La mission d'expertise mise en place le 19 août à la demande de Jean-François Mattei (1) a rendu public, le 8 septembre, son rapport sur la gestion de la canicule de cet été, dont les personnes âgées ont été les principales victimes (2).
Coordonnée par Françoise Lalande, inspectrice générale des affaires sociales, la mission formule des critiques sévères en direction de l'Institut de veille sanitaire (InVS) et, plus globalement, de l'administration. Le cloisonnement entre administrations du ministère, entre ministères et avec les services opérationnels a empêché la mise en commun des informations disponibles et, de fait, un traitement adéquat de la crise, explique-t-elle. « La direction générale de l'action sociale s'est mobilisée faiblement », relève le rapport, ajoutant que « les actions de communication de l'administration en général (direction générale de la santé et direction générale de l'action sociale) [ont] été dans l'ensemble trop tardives, méconnues et de ce fait peu suivies d'effet. » Quant au « flux d'information » entre ces deux directions, de même qu'entre directions régionales et départementales des affaires sanitaires et sociales, il a été « relativement limité ».
Les personnes âgées ont été touchées par la canicule différemment suivant leur état physique, bien sûr, mais aussi selon leur environnement. A cet égard, les auteurs pointent l'insuffisante coopération des acteurs entourant les personnes à domicile. Les centres locaux d'information et de coordination (CLIC) « n'ont pas, semble-t-il, eu d'impact dans la gestion de la crise », car, d'une part, « leur action est plus centrée sur l'information et le conseil que sur la coordination des acteurs sur le terrain et, [d'autre part], ils disposent de moyens réduits et ont très rarement une composante sanitaire ». Les professionnels des aides et soins à domicile (municipaux, associatifs et privés), en revanche, se sont « mobilisés en renforçant leur présence auprès de leurs personnes âgées », et ont donné l'alerte aux pompiers et aux médecins. Ces derniers étant, pour la plupart, absents pendant cette période de congé...
S'agissant des personnes âgées en établissement, le document confirme, « de l'avis des professionnels, mais aussi des familles », le manque d'effectifs soignants. Il relève également la difficulté à laquelle les personnels ont été confrontés : charge des soins (nursing et perfusions) et locaux non climatisés.
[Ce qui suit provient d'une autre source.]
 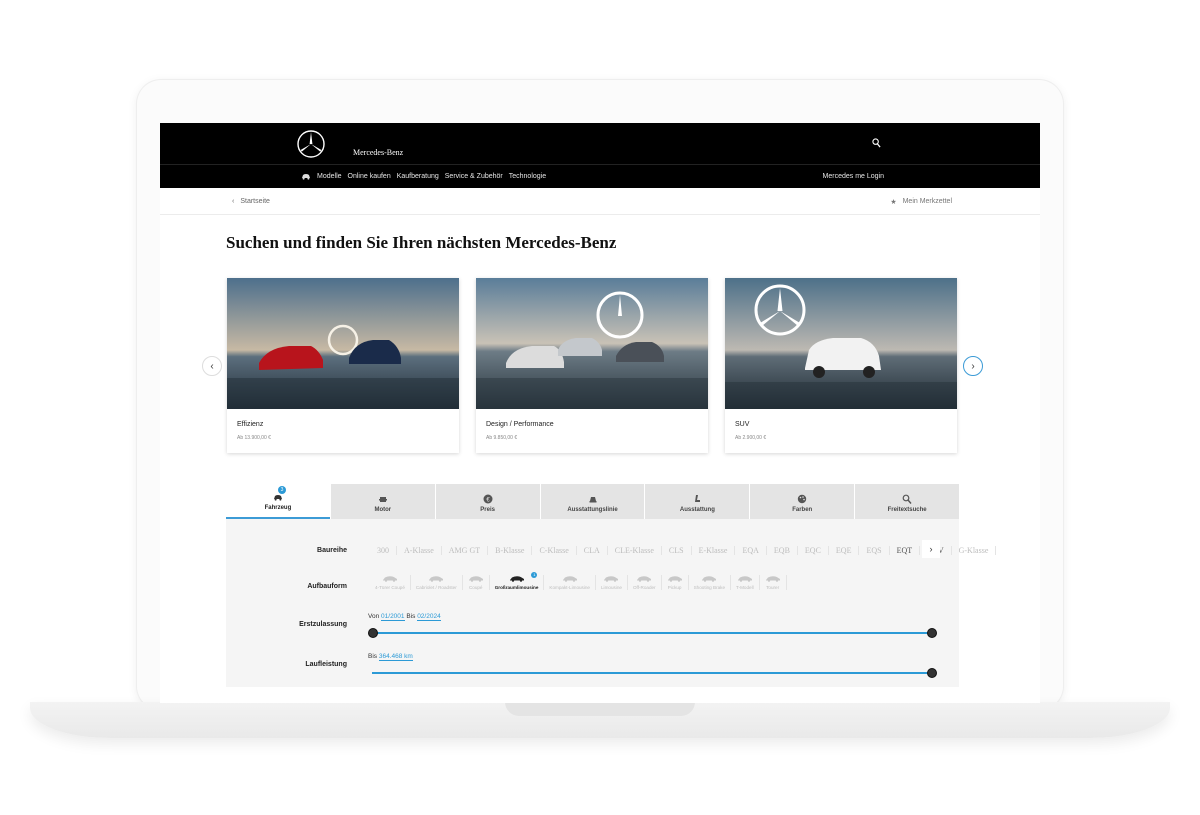 What do you see at coordinates (814, 550) in the screenshot?
I see `series-option: EQC` at bounding box center [814, 550].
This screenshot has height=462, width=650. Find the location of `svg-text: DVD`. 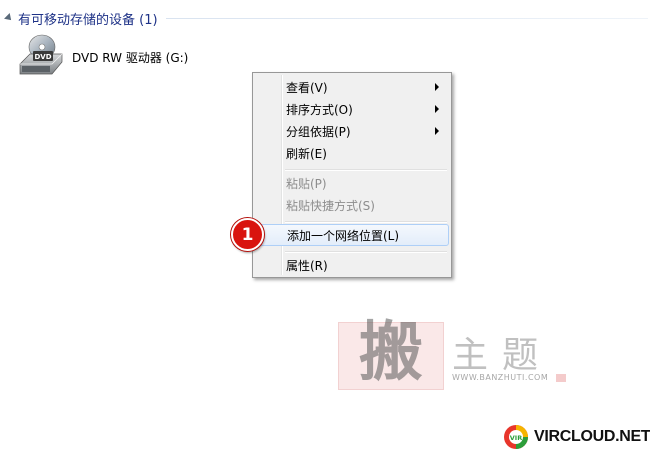

svg-text: DVD is located at coordinates (42, 57).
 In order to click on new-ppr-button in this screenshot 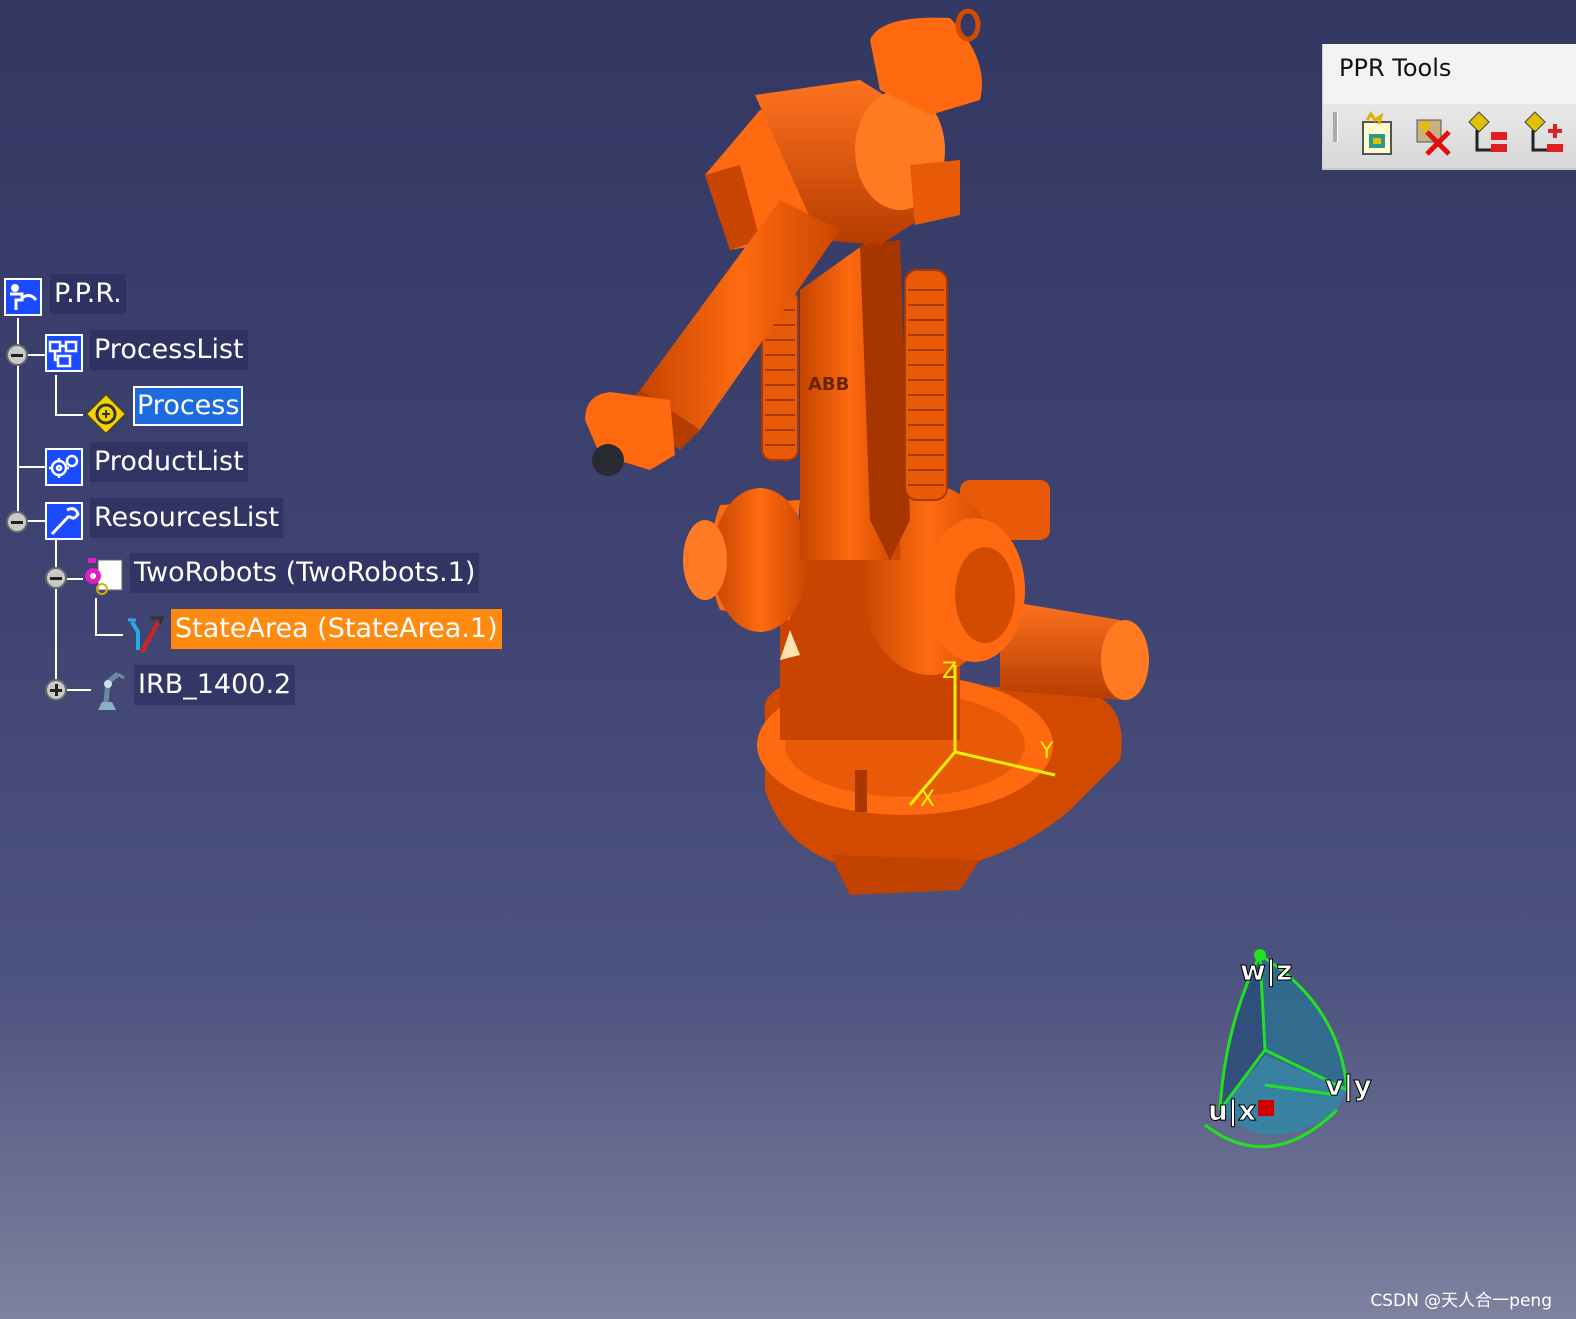, I will do `click(1377, 134)`.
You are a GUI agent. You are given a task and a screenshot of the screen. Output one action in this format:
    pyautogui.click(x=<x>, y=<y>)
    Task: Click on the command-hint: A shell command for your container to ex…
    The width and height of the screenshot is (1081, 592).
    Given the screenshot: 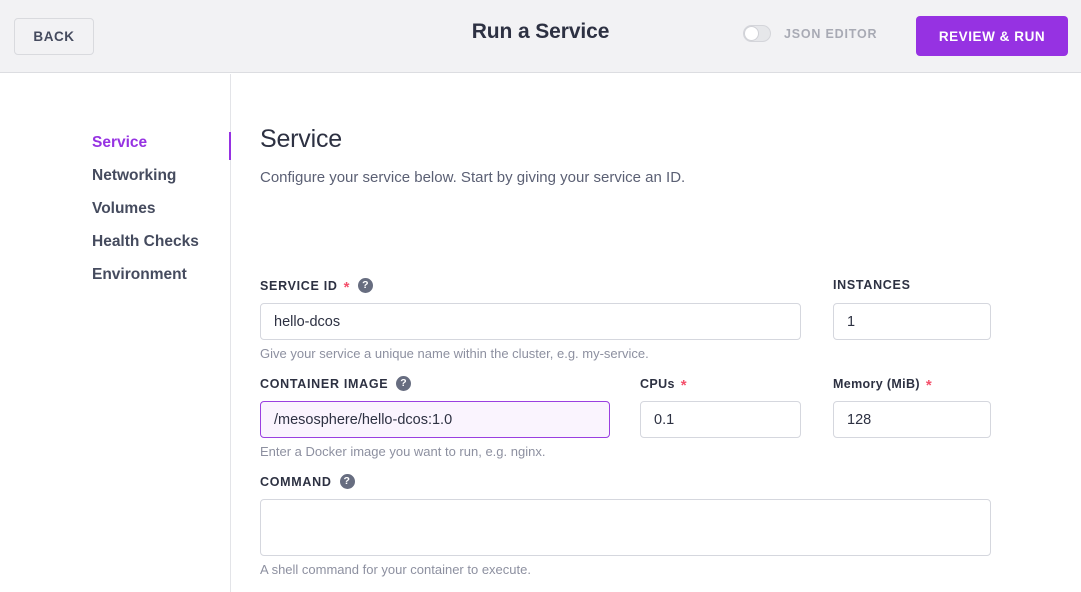 What is the action you would take?
    pyautogui.click(x=396, y=570)
    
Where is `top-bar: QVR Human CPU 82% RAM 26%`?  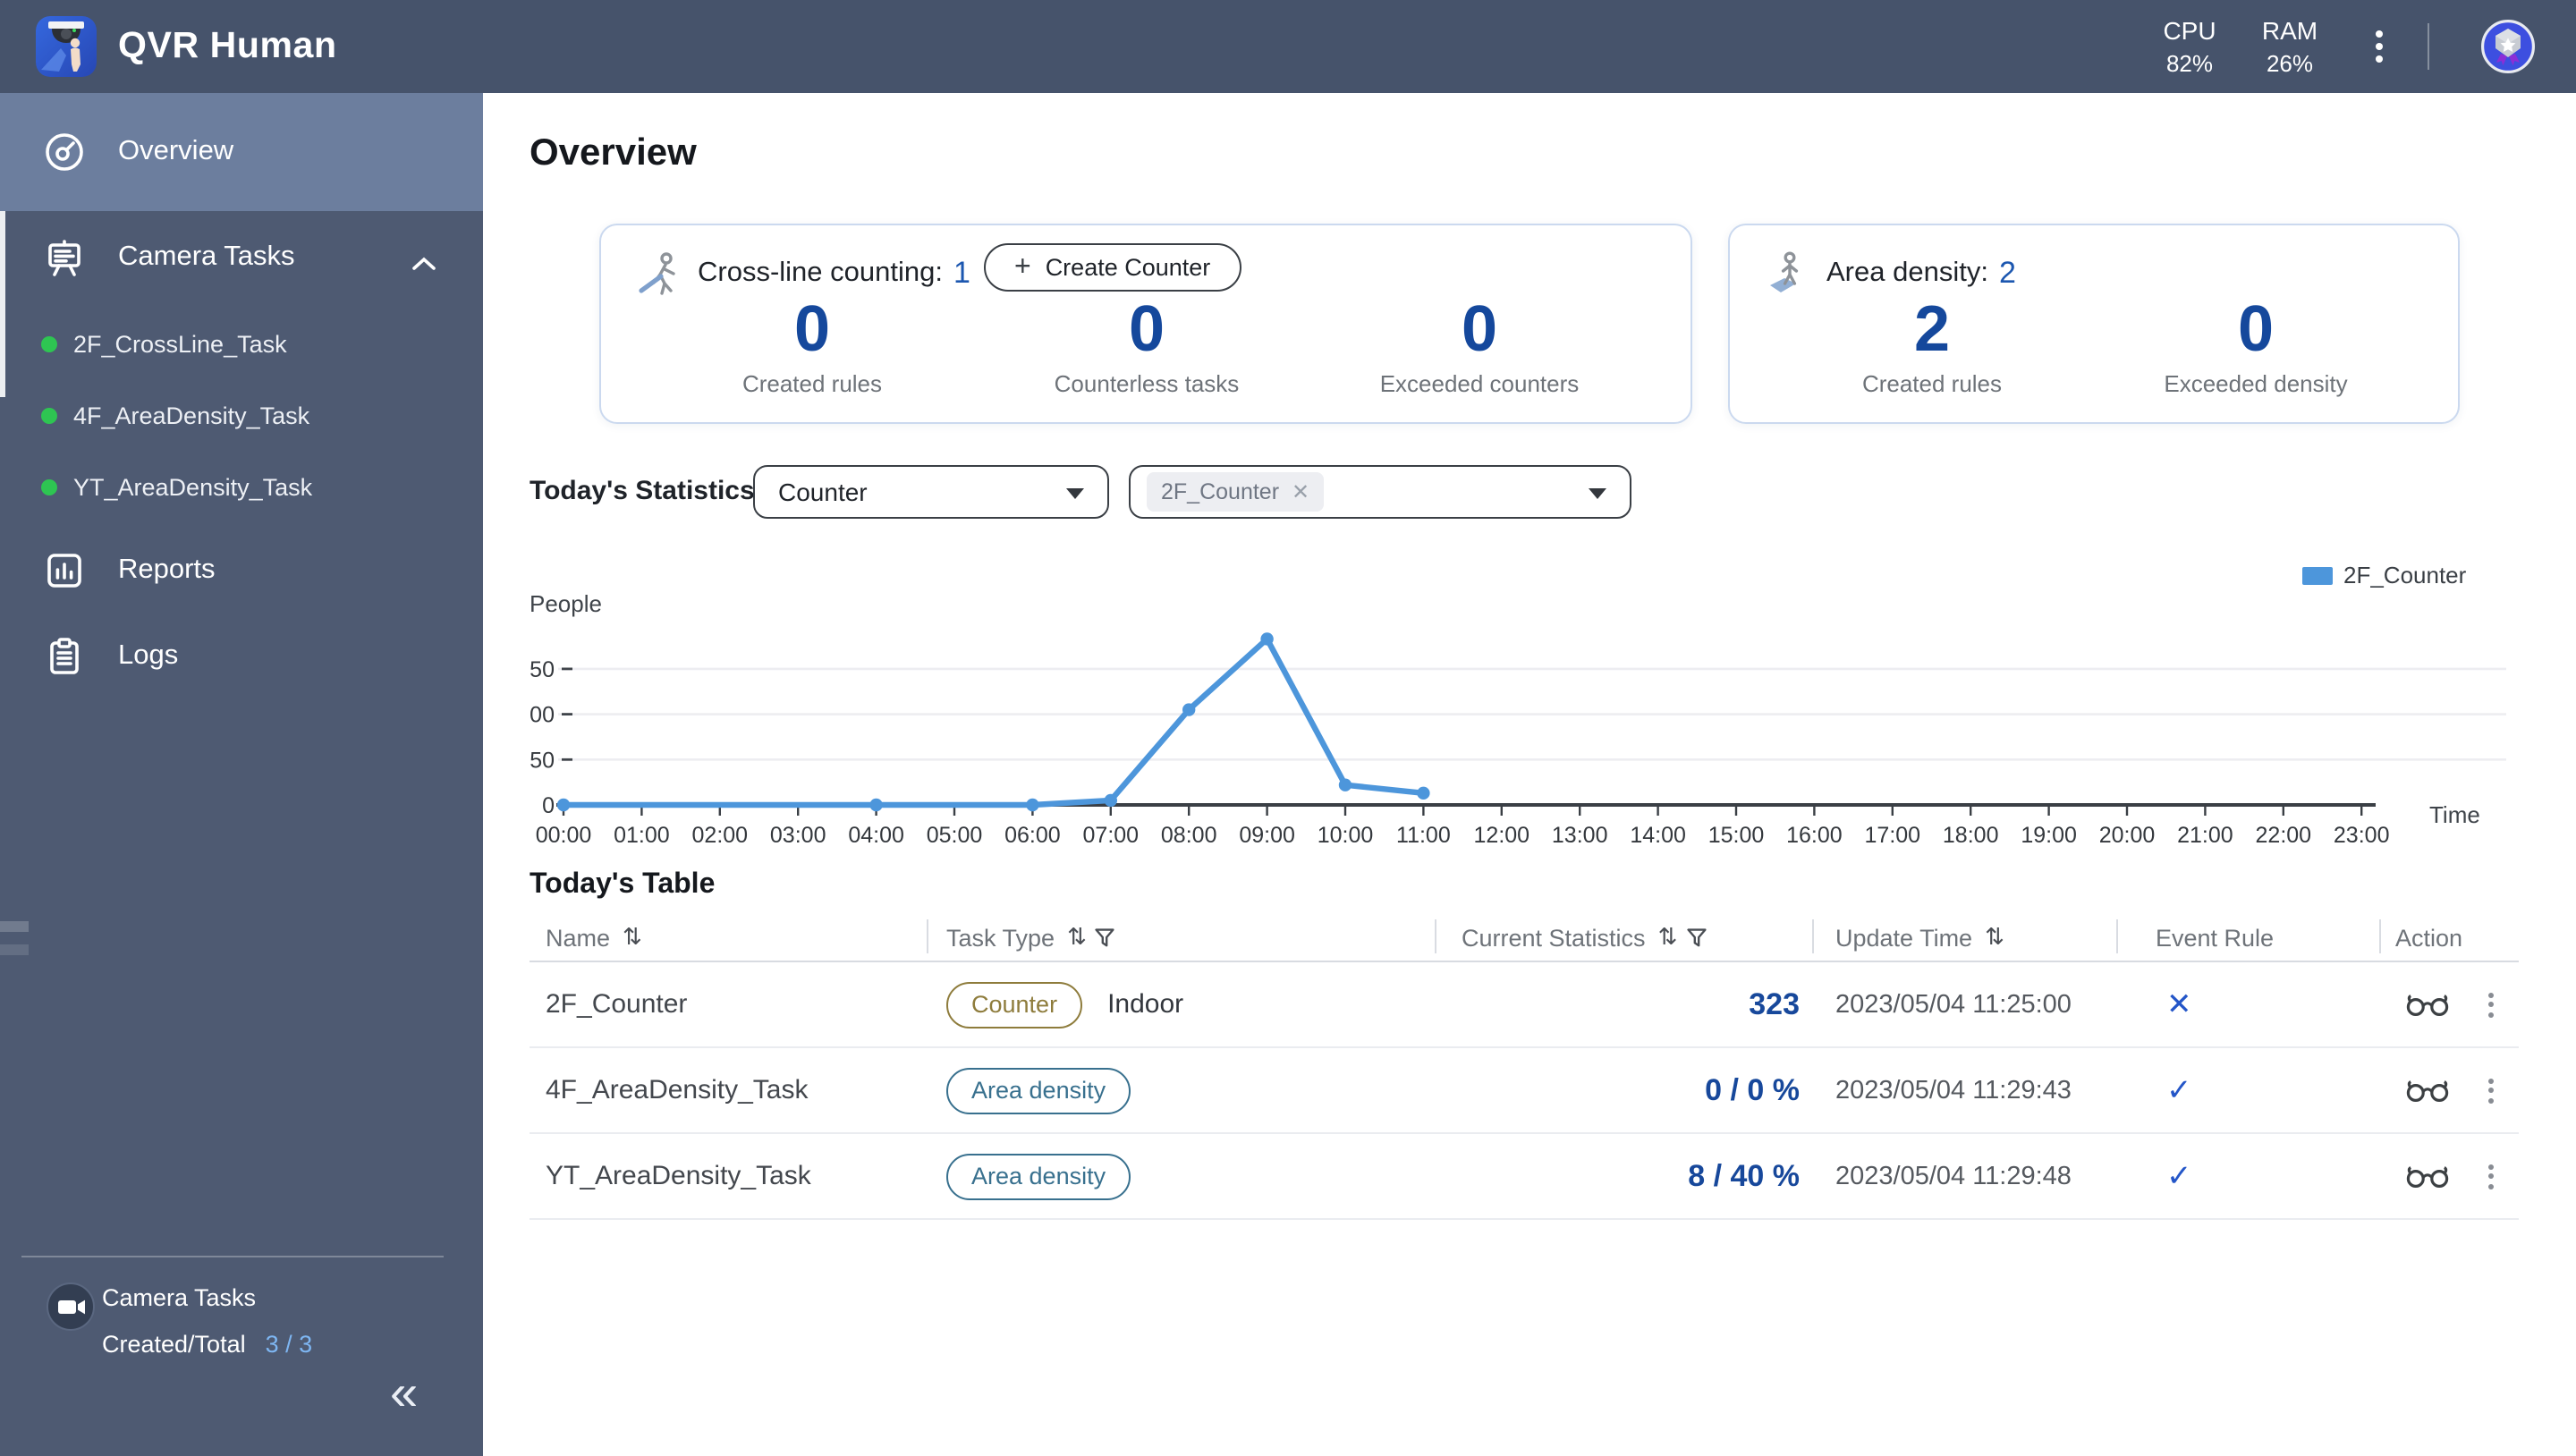 top-bar: QVR Human CPU 82% RAM 26% is located at coordinates (1288, 46).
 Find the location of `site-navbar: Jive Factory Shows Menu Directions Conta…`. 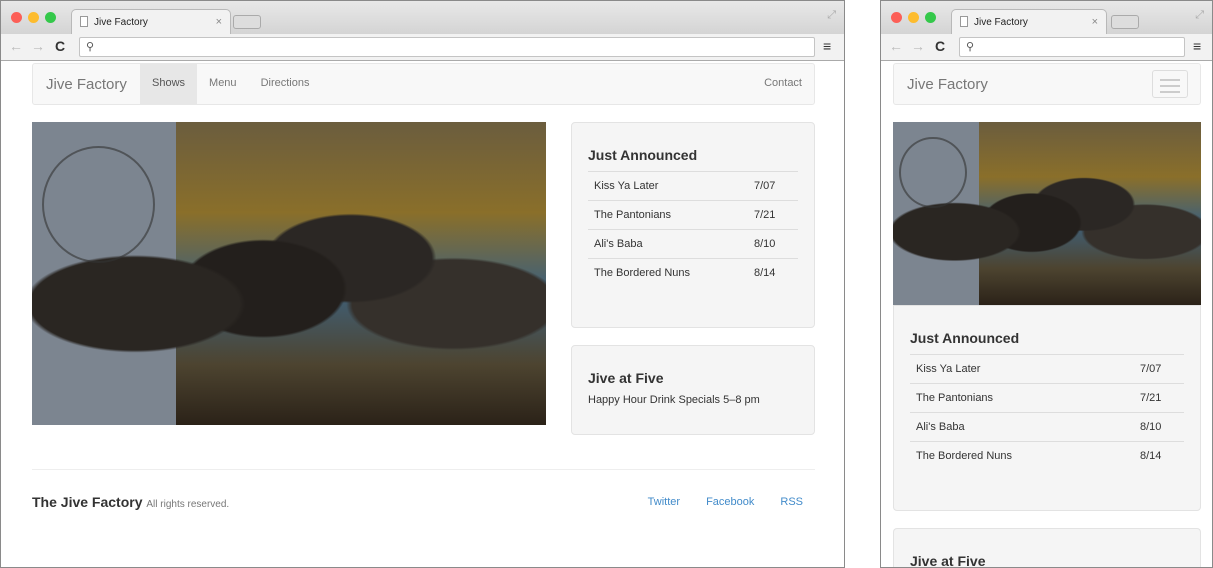

site-navbar: Jive Factory Shows Menu Directions Conta… is located at coordinates (424, 84).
Autant d'éléments qui peuvent expliquer la surmortalité qui a eu lieu, de l'ordre de 40 % supérieure aux trois dernières années sur l'ensemble du territoire, ces chiffres n'étant cependant « ni exhaustifs, ni consolidés ». Les auteurs estiment qu'ils appartiendra aux enquêtes ultérieures de déterminer les parts respective des différents déterminants de cette mortalité. Ils soulignent que « certains facteurs devront être pris en considération, car ils ont pu avoir un impact favorable sur la mortalité : un personnel en nombre suffisant, qualifié et connaissant bien les résidents, la présence d'un médecin coordonnateur formé à la gériatrie pouvant rapidement ajuster les traitements médicamenteux, la présence d'un infirmier ou d'un cadre infirmier ».
Quant aux hôpitaux, la mission estime que, « soutenus par leur administration, [ils] ont réagi avec courage », malgré le contexte difficile. Mais elle insiste sur le fait que les services de gériatrie sont les « parents pauvres » : ils sont en nombre insuffisant et les services de soins de suite et les unités de soins de longue durée sont mal dotés en personnel soignant.
Ce constat conduit la mission à formuler des propositions dans plusieurs domaines : recherche, veille sanitaire, réorganisation des services d'urgence... En particulier, elle plaide pour la mise en place de « plans d'action chaleur » associant l'ensemble des ministères concernés. Et recommande la création d'un réseau ville-hôpital gériatrique sur un territoire délimité, articulant aide et soins à domicile sous la responsabilité d'un élu (maire ou conseiller général), dont les têtes de pont pourraient être des CLIC de niveau 3 (3) associant des structures sanitaires (services de soins infirmiers à domicile...). Elle préconise aussi de créer des services gériatriques dans les hôpitaux de court séjour, de renforcer le plan de médicalisation des établissement hébergeant des personnes âgées dépendantes, de recenser les personnes âgées seules ou vulnérables et de revaloriser le travail des personnels.
(1) Voir ASH n° 2321 du 22-08-03.
(2) Mission d'expertise et d'évaluation de notre système de santé pendant la canicule, disponible sur le site
(3) Sur la labellisation des CLIC, voir ASH n° 2251 du 22-02-02.